Miss Richards, on behalf of St Helens, submits that the area in which a person is ordinarily resident is of central importance to the operation of both Section 21 and Section 29 of the 1948 Act, and of related legislation. She shows first that in this respect there is no material difference between Section 21 and Section 29. Lord Lloyd of Berwick said as much in R v Gloucestershire CC ex p Barry [1997] AC 584 at 600 F where he said that:
“…section 21(1) of the 1948 Act was amended. It now provides that local authorities may provide residential accommodation and shall do so if directed by the Secretary of State. [Following amendments] there are now the same powers under Section 21(1) and Section 29(1) of the Act and the same duties if directed by the Secretary of State.”
The same point is made in R v Kensington & Chelsea RLBC ex p Kujtim [1994] 4 All ELR, page 161 at paragraph 27, with reference to the speech of Lord Clyde in Barry at page 609 and also in R (Spink) v Wandsworth LBC [2005] 1 WLR 2884 at paragraph 28.
As to the central importance of ordinary residence, Miss Richards points to the statutory provisions to which I have referred and to the Department of Health’s circular on ordinary residence, LAC (93)7, whose purpose is to:
“clarify, where possible, where responsibility lies between social services authorities”
And she refers to various passages in statutory guidance documents, including a recently published April 2009 draft of guidance and directions intended to replace LAC (93)7, which explains in paragraph 2 that the term “ordinary residence” is a key term for local authorities, as responsibility for the provision of accommodation and community care services under the 1948 Act is largely based on where a person is ordinarily resident.
The Secretary of State’s policy is reflected in a number of published Section 32(3) determinations, including determination 12/2007 where it is stated in paragraph 21 that the local authority responsible for the provision of the services under Section 29 of the 1948 Act will be the one in which the person under consideration is ordinarily resident.
Miss Richards draws our attention to other such determinations, including examples of cases in which a person was held to be ordinarily resident in the area of one local authority when he had been placed there by another local authority.
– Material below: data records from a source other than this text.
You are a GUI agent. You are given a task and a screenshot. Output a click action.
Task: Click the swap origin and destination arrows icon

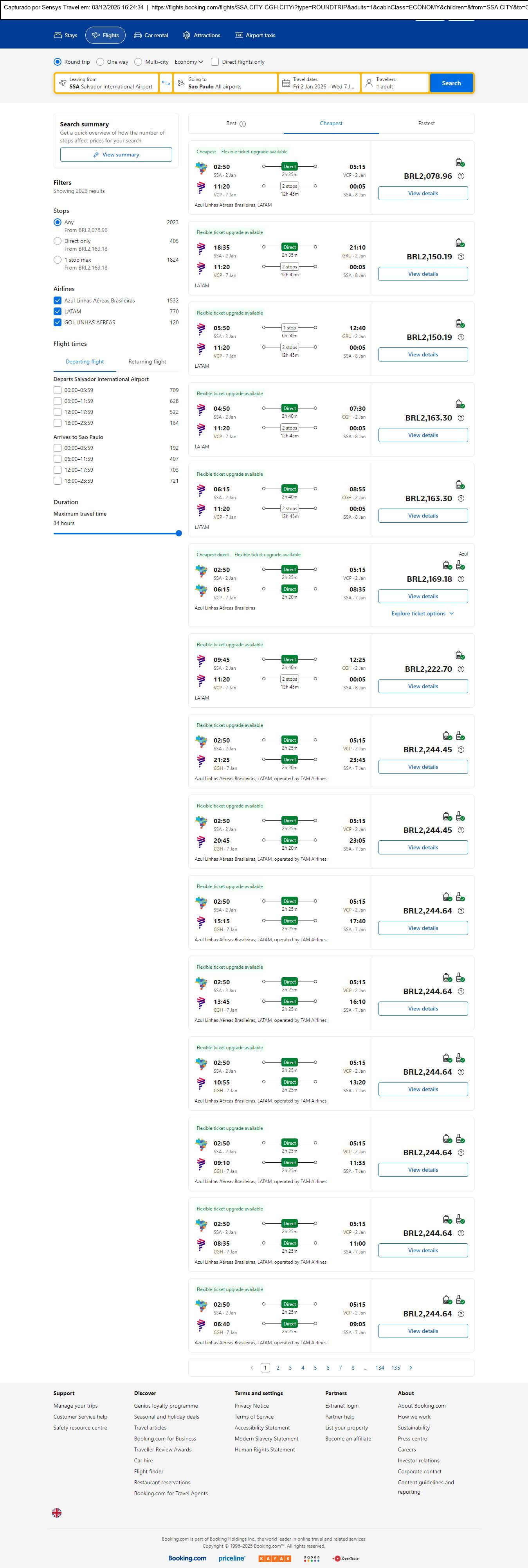point(166,83)
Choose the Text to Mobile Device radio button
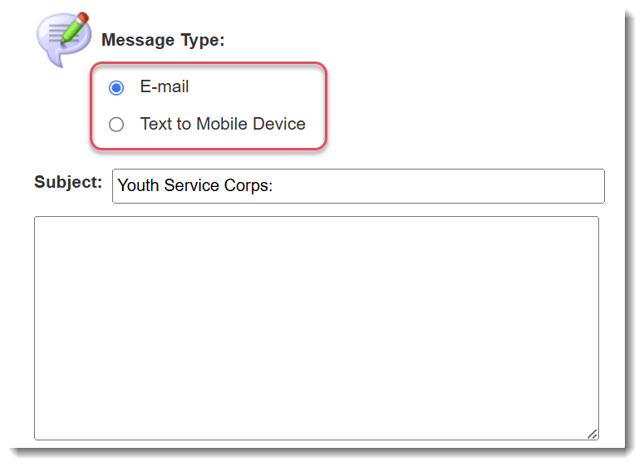This screenshot has height=467, width=644. click(117, 125)
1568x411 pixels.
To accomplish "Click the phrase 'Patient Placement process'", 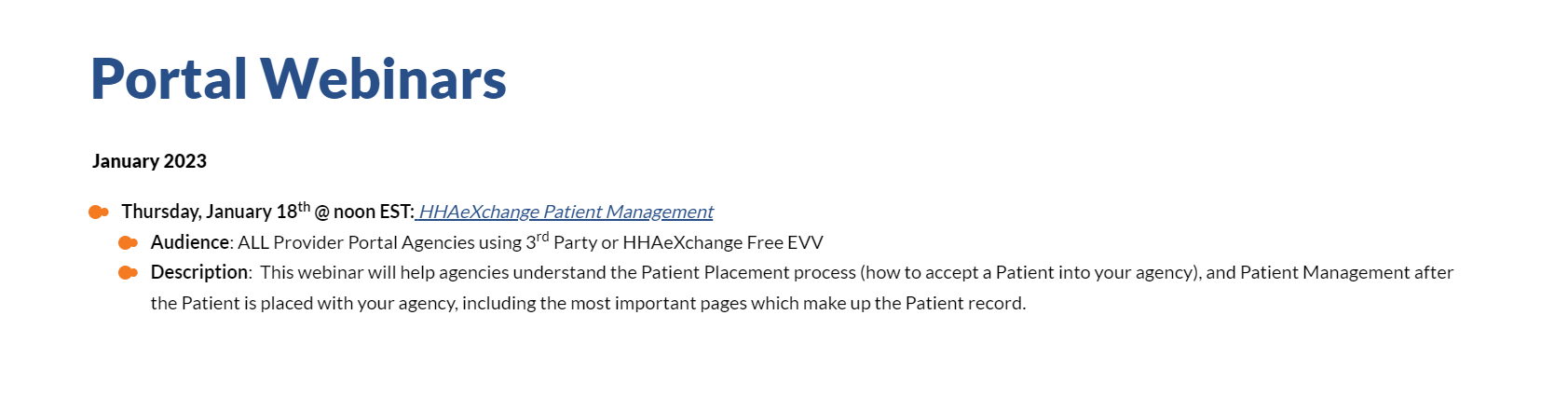I will coord(748,272).
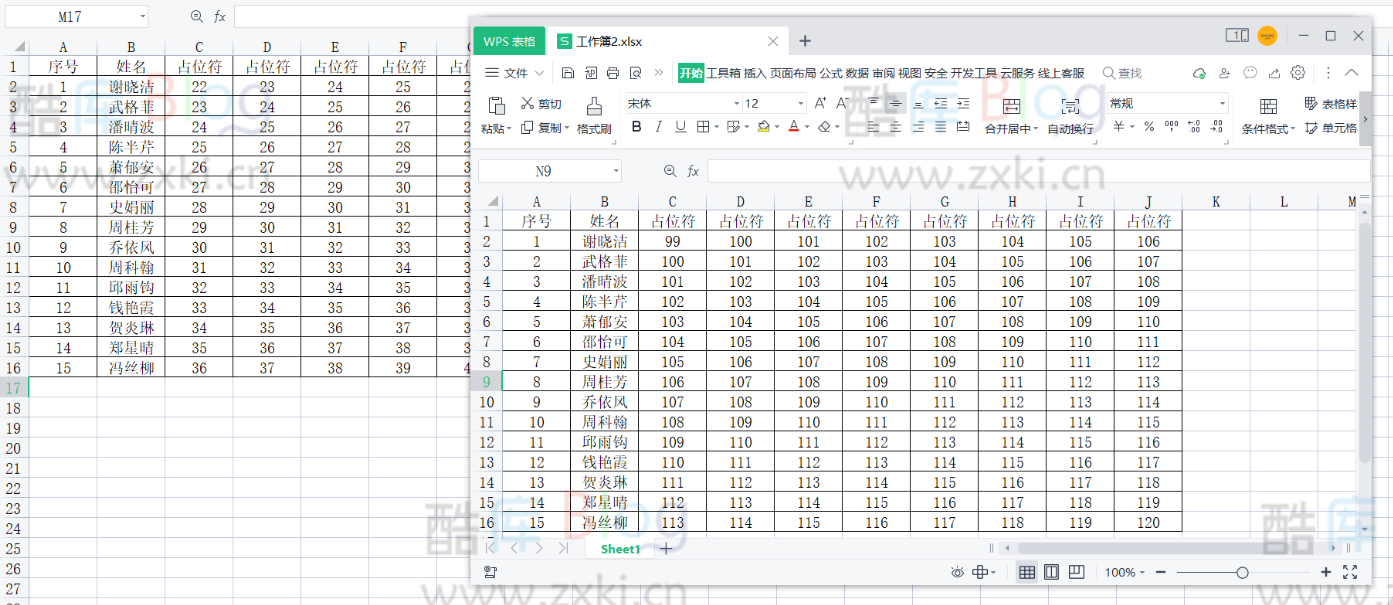Open the settings gear icon

[1298, 73]
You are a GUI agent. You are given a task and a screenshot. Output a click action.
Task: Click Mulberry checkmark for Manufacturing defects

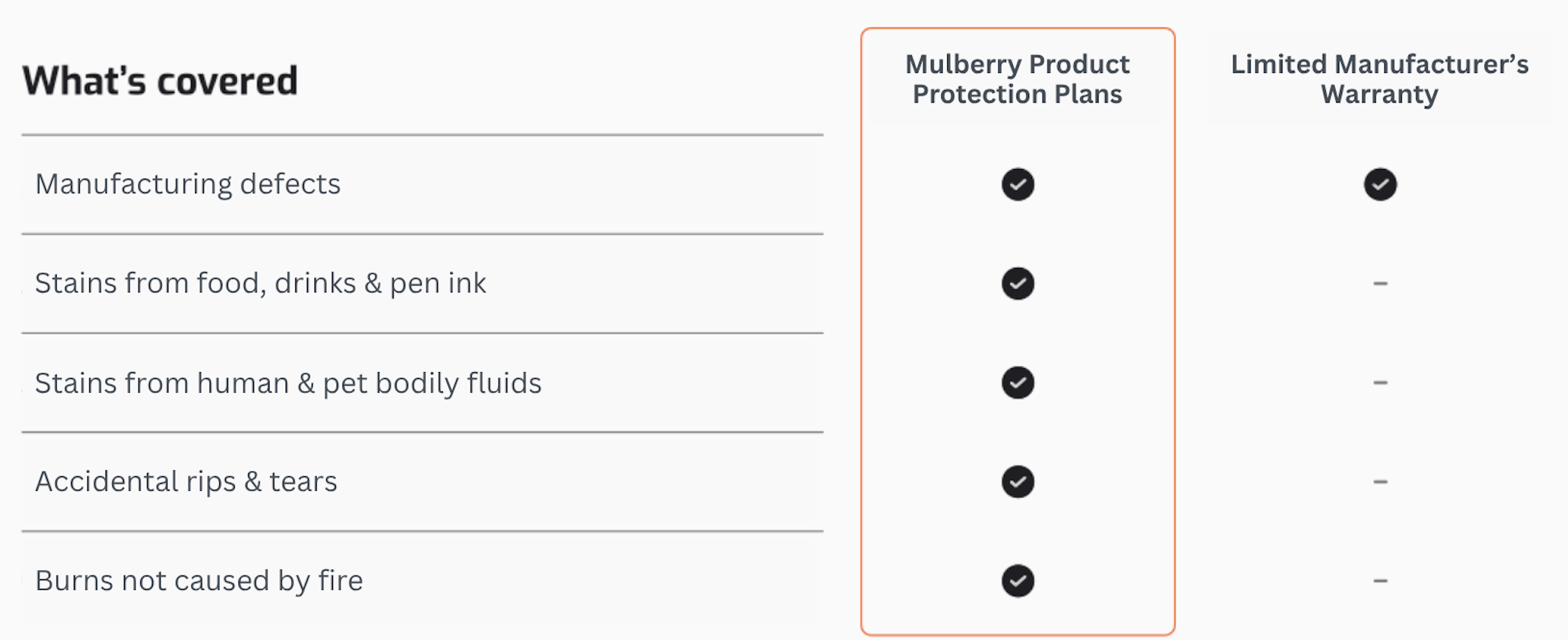pos(1017,185)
Mr Knafler accepts that in the large majority of cases ordinary residence will be determinative, but not, he submits, always.
I have already noted that Section 29(1) of the 1948 Act has two possibilities, the one conferring a power the other imposing a duty. In R v Berkshire CC ex parte P (1998) 1 CCLR 143. Laws J, as he then was, said:
“s.29(1) confers two distinct functions on local authorities; one permissive, the other mandatory. Within it the duty to make arrangements is confined to cases where the Secretary of State has given a direction relating to persons ordinarily resident in the authority's area. The power to make arrangements is not so confined; it arises where the Secretary of State has given his approval to arrangements being made, and his approval may be given without regard to the place of residence of any potential beneficiary. This is the natural meaning of the subsection.”
So far as may now be ascertained, it appears that when St Helens made their assessment in January 2000, and when the arrangements embodied in it were in place in and from April 2000, no particular thought was given to the question of ordinary residence nor to the precise legal basis on which St Helens were undertaking responsibility for PE’s care. St Helens had historically provided care for PE under various statutory provisions since quite shortly after her birth, and it looks as if it was assumed that that would continue. It certainly appears from correspondence in 2004 that St Helens then understood -- wrongly, as the Secretary of State has now determined -- that PE was then ordinarily resident in St Helens and that may have been the understanding back in 2000.
Miss Richards suggests that clarity, in the matter of ordinary residence, has sharpened in recent years, not least with the recent publication of determinations in that respect by the Secretary of State.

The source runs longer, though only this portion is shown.